I am panicking and have overwhelming guilt that I have never talked to anyone about this.
He is now 14 (hence the guilt)
Low birth weight, born at 37 weeks.
Did not sleep a full through until he was 5 and at school. Woke up to 20 times a night every night.
Walked at 10 months and from that day on was pretty much unstoppable.
Was not interested in toys, wanted to be pressing buttons, pulling wires, climbing, pulling things out of cupboards, could easily climb over child gates, sussed out child locks on doors/drawers.
Would never sit and watch a program on tv, films interest lasted a minute or two, then he would be off.
I couldn't trust him in a room alone, still can't.

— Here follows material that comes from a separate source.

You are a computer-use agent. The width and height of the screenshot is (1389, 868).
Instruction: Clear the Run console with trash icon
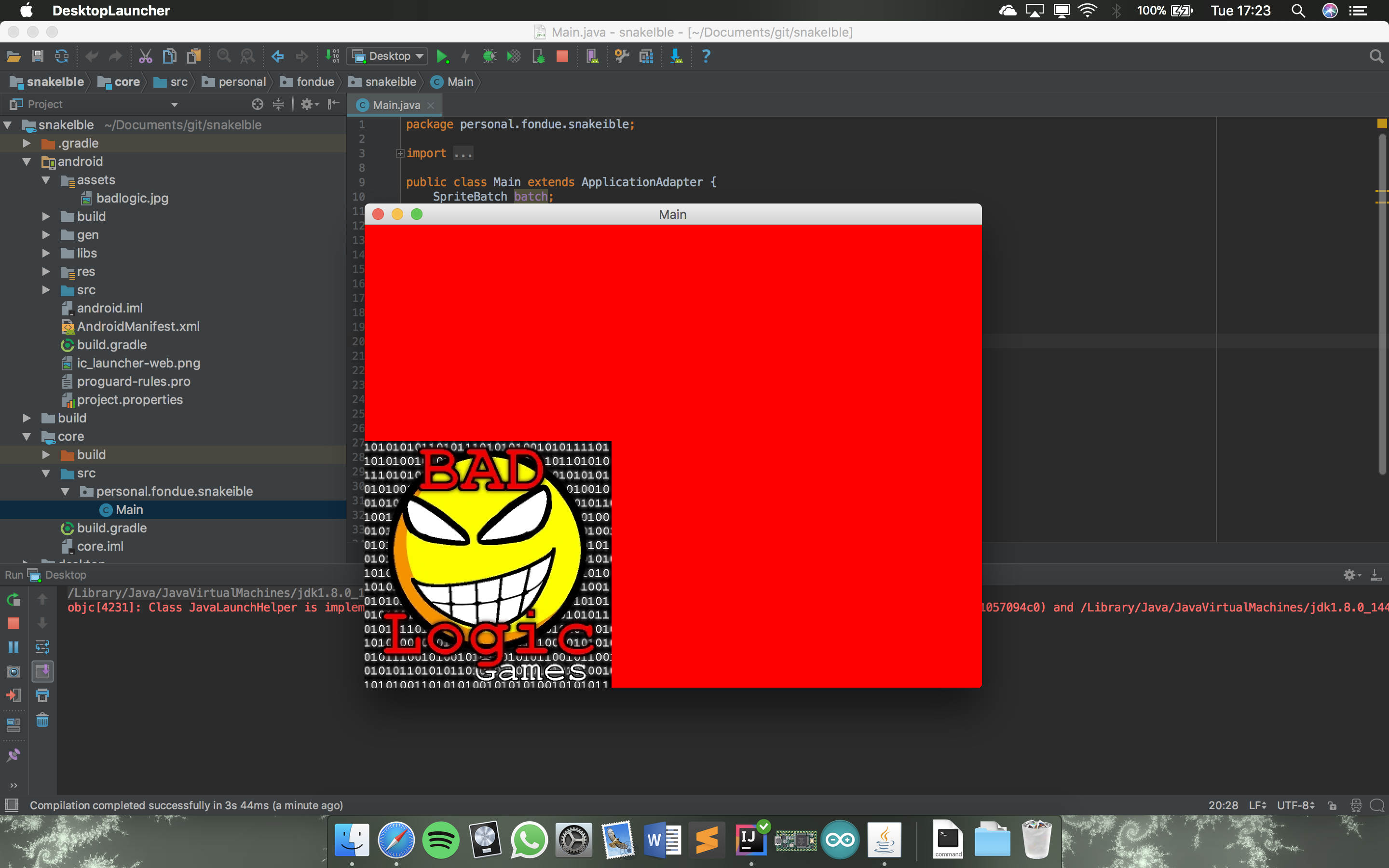click(42, 720)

Destructive, constant banging or tapping or making noises, shouting out.
Had to walk him at least twice a day. Would never do things like draw or paint, would flick paintbrush or find an alternative destructive use for pens, paint brushes etc
School complained he wouldn't sit still.
Now fast forward to age 14, he is constantly on report for non completion of work, detentions come thick and fast.

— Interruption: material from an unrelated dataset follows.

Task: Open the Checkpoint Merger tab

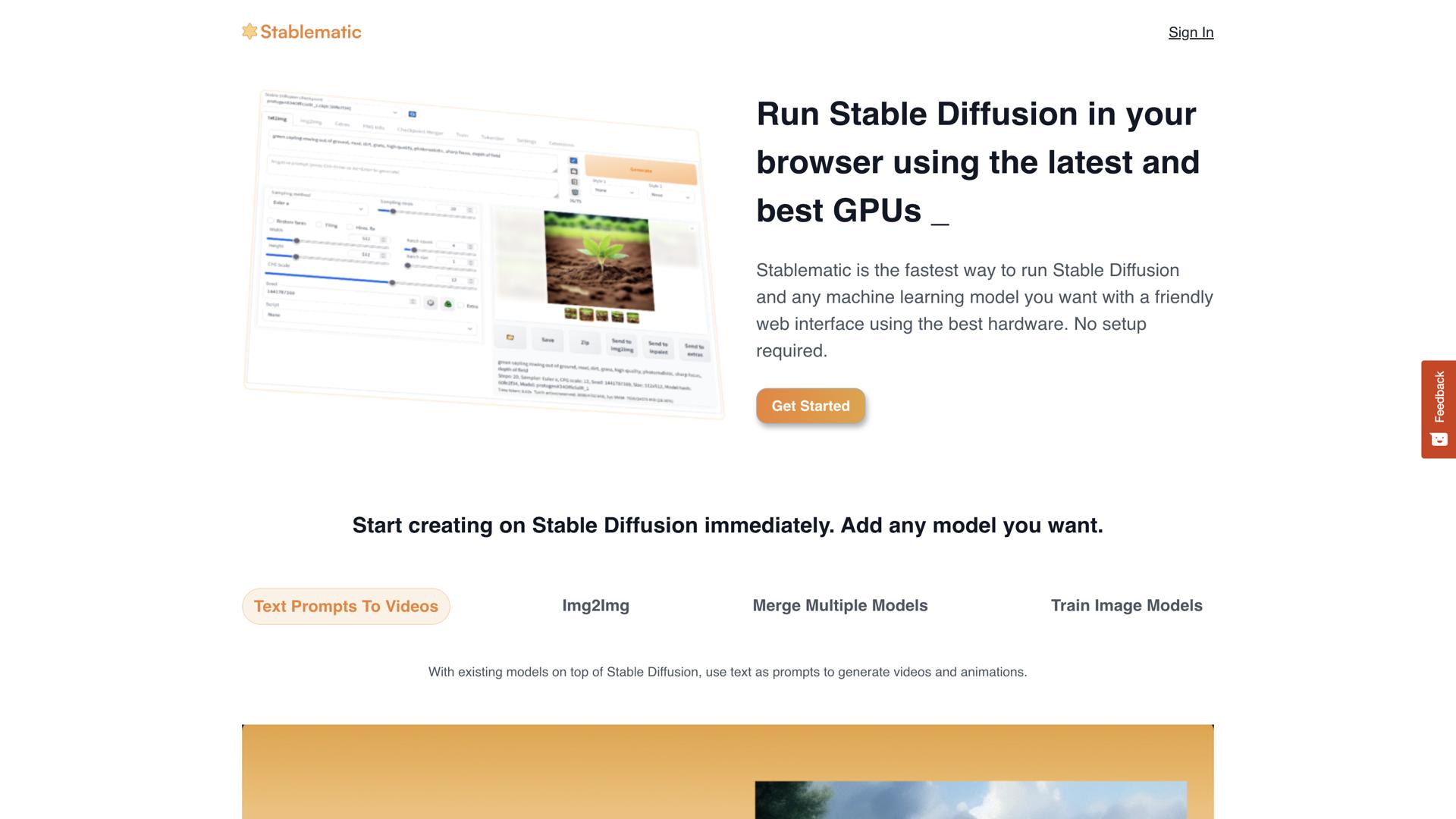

School say he is a nice kid, never rude, never argumentative but takes 20 minutes to get a pen out, does one line with constant prompting, little else.
No interest, he says he finds it hard.
I dare not look this up, frightened of finding that he has a problem.
He is him, iyswim, but has always been very very different to his peers, so bad that I stopped going out with him anywhere for at least a year of his life because the stress was too overwhelming. Friends faces when we went to play just said he was tolerated but not really welcome. So I stopped taking him. I could never just pop in for brew, his behaviour demanded my full attention all the time.
Feeling like I have completely failed him. Should have sought help years ago.